Roquefort will always cost more than other cheeses, if only because it is more expensive to milk 30 ewes than one cow in order to get an equivalent amount of milk. (These vintage postcard milk cans are filled with frothy warm ewe's milk).
But Roquefort folk insist their cheese is really an economical buy. Unlike Camembert, or Pont 1' Eveque, say, there is little waste, and no crust.

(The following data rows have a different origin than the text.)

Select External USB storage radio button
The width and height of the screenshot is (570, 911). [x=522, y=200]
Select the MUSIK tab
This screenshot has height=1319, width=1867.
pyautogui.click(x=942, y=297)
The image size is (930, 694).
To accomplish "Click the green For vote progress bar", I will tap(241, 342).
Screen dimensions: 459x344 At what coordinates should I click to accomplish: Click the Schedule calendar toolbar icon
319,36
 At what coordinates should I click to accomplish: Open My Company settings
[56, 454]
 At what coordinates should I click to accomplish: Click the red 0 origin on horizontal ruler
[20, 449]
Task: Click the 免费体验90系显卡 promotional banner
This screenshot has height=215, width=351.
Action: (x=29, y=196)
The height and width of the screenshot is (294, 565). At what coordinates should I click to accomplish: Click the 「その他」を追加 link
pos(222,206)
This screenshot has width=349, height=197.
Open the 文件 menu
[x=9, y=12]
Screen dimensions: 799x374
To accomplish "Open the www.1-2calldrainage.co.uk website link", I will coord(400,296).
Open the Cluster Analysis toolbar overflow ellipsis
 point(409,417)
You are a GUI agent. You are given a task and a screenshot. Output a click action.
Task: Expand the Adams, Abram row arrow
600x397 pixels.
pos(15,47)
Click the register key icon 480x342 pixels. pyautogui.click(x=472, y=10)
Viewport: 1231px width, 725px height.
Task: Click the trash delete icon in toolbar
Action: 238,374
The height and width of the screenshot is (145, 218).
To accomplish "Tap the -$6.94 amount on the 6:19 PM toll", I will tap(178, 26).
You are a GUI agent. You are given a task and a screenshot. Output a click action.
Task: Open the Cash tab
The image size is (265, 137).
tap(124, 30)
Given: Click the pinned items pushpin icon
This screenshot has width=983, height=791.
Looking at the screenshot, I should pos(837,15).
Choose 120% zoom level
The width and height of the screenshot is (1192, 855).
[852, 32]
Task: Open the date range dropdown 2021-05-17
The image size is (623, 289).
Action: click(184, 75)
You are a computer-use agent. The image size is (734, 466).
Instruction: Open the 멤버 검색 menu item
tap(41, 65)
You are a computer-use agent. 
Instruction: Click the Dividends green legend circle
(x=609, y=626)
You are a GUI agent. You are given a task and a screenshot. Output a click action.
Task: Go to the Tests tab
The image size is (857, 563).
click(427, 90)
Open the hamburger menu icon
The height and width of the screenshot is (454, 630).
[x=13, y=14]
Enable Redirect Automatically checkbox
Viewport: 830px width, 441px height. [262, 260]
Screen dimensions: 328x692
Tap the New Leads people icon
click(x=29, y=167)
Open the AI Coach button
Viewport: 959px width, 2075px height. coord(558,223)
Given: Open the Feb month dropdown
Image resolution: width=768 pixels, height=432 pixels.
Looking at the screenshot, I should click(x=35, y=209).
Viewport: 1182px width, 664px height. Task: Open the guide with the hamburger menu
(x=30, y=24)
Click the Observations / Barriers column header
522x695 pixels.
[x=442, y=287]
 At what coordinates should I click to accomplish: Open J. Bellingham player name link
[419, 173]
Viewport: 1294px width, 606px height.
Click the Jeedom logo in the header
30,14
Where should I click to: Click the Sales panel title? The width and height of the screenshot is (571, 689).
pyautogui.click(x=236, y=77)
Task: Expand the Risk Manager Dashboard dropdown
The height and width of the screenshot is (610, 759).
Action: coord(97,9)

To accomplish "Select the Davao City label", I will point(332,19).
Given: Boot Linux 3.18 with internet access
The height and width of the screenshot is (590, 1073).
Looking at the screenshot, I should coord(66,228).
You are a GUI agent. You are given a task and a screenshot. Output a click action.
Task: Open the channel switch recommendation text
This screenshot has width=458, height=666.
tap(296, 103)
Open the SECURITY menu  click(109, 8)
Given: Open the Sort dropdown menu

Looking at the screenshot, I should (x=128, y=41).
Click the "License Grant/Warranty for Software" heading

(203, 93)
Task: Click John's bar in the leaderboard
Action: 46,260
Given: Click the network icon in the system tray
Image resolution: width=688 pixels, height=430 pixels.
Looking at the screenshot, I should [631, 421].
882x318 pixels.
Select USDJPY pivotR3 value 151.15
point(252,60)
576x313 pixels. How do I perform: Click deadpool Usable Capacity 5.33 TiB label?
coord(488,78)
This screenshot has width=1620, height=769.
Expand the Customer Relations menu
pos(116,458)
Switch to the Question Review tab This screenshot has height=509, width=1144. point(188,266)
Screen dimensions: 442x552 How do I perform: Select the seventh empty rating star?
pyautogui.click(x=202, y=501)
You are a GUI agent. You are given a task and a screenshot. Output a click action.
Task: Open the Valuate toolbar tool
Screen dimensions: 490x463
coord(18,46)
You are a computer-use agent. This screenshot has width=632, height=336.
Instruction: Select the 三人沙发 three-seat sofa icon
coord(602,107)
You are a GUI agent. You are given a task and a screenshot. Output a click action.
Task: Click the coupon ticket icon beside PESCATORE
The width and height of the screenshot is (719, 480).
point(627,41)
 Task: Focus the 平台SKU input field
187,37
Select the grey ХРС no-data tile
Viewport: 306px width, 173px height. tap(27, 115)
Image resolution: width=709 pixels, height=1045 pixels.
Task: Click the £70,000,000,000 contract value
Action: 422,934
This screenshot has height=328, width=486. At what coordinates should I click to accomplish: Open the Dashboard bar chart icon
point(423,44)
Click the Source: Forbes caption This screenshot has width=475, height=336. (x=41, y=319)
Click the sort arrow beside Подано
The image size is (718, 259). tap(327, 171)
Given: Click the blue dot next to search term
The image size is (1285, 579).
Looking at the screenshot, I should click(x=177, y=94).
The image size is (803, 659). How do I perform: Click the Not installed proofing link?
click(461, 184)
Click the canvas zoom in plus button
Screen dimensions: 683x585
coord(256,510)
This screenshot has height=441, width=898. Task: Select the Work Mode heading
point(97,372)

Besides, the cheese itself is so rich and satisfying—ewe's milk being twice as rich in butterfat as cow's—that you don't need to eat so much of it.
If you are interested in photos from this region their is a great gal over at an American in Averyron. who has a daily photo blog:)
This article was written by:
1980 Robert Wernick
Smithsonian Magazine February 1982
It was just too nifty to change:)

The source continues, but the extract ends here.